» To do
Filter the entries for the string "computer". Copy each line that has it.

[Pixel coordinate grounding data]
*** Begin section ***
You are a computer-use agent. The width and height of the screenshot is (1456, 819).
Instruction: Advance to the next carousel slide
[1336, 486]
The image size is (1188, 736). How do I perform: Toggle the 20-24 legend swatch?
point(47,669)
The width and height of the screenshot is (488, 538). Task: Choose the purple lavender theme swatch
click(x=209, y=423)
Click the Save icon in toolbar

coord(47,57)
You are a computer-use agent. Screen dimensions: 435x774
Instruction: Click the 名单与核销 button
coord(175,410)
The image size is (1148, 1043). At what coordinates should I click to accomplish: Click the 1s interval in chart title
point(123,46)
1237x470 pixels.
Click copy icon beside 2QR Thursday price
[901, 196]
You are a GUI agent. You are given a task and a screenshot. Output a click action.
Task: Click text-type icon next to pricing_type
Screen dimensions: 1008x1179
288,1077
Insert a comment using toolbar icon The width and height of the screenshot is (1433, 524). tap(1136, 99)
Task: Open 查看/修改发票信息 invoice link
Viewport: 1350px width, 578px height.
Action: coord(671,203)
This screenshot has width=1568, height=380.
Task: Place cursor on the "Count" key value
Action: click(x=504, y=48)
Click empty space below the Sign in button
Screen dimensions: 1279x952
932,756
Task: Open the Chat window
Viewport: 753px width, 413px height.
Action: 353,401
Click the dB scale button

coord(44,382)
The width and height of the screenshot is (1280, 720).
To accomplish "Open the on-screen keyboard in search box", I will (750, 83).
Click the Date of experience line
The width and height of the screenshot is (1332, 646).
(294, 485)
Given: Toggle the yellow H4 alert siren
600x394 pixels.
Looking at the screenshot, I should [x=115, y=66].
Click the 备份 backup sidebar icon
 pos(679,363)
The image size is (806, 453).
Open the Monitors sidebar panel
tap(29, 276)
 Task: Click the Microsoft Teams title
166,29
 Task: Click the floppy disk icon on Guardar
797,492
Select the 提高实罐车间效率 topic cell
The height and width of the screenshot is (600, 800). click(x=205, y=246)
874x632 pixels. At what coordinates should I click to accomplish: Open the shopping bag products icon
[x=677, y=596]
*** End section ***
» Result of this task
You are a computer-use agent. The width and height of the screenshot is (1456, 819).
You are a computer-use agent. Screen dimensions: 435x774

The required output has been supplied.